What is needed: Exactly as they appear, write the lines from the one containing "You are a GUI" to the final line of the entries, leaving pictures out.

Given entries:
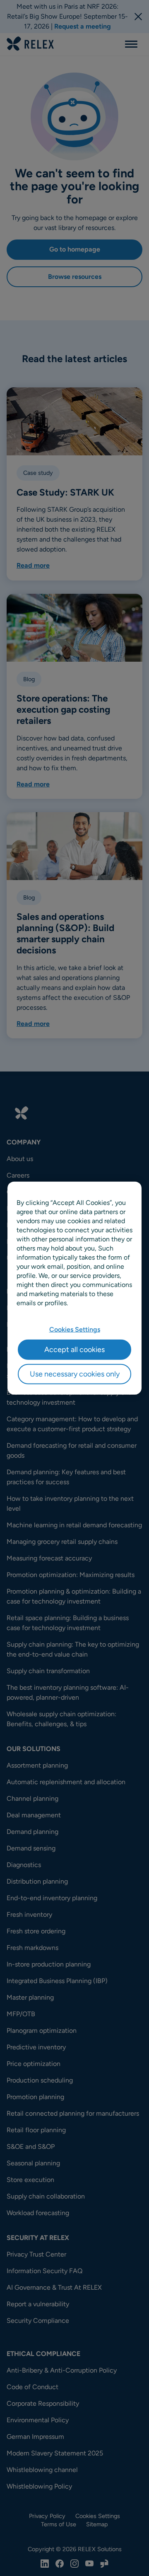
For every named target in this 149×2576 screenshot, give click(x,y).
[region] (74, 1288)
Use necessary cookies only (75, 1374)
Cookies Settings (74, 1329)
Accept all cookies (74, 1349)
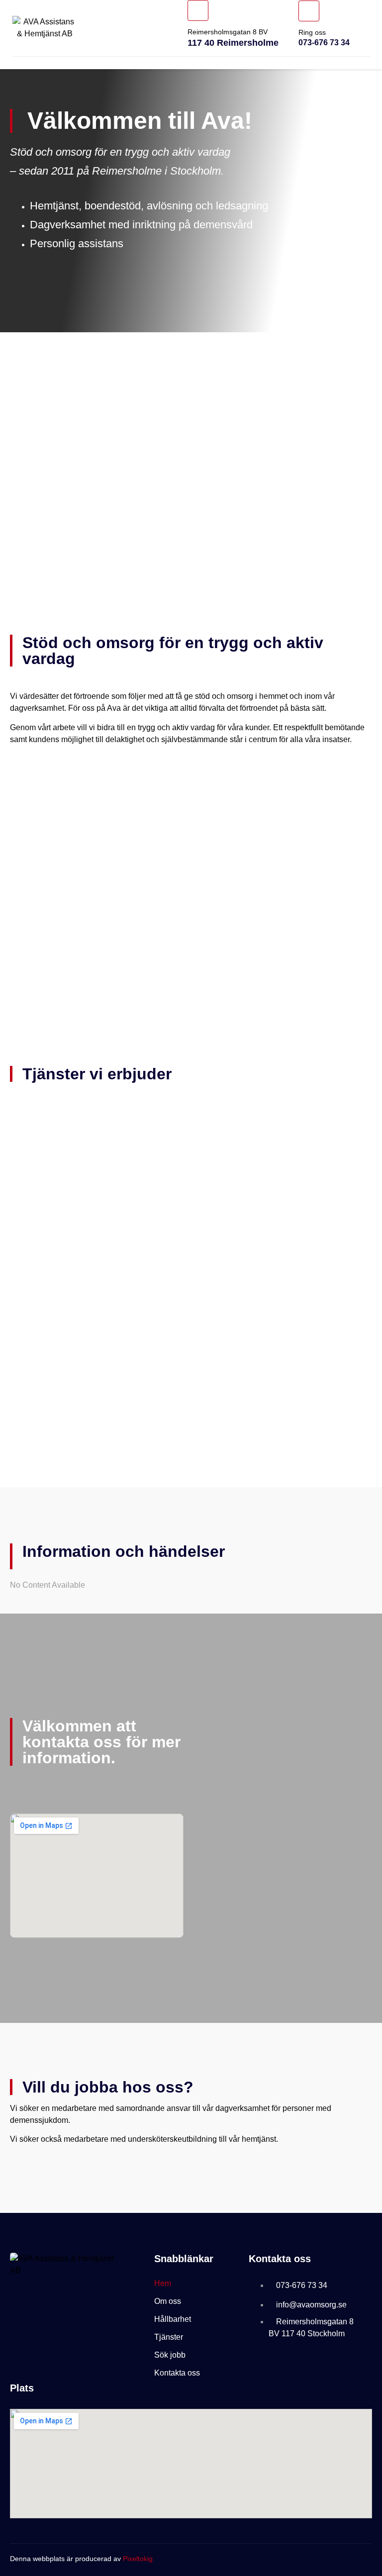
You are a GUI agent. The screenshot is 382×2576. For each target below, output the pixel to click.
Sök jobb (170, 2355)
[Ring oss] (308, 10)
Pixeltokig (138, 2559)
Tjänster (168, 2337)
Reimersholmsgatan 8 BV (228, 32)
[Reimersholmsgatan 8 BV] (198, 10)
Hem (162, 2283)
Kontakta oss (177, 2373)
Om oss (167, 2301)
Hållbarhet (172, 2319)
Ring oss (312, 32)
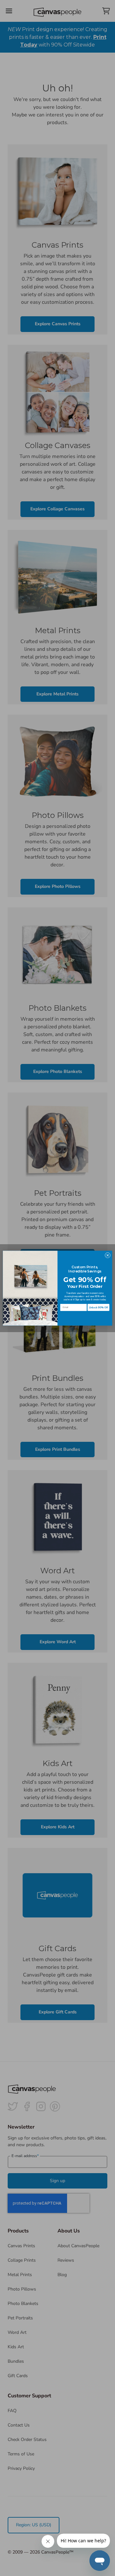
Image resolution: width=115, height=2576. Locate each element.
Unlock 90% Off (98, 1307)
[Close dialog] (107, 1255)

Written solution:
You are a GUI agent. The screenshot is 382×2576. For each target below, output the pixel to click.
Sök jobb (170, 2355)
[Ring oss] (308, 10)
Pixeltokig (138, 2559)
Tjänster (168, 2337)
Reimersholmsgatan 8 BV (228, 32)
[Reimersholmsgatan 8 BV] (198, 10)
Hem (162, 2283)
Kontakta oss (177, 2373)
Om oss (167, 2301)
Hållbarhet (172, 2319)
Ring oss (312, 32)
Image resolution: width=115, height=2576. Locate each element.
Unlock 90% Off (98, 1307)
[Close dialog] (107, 1255)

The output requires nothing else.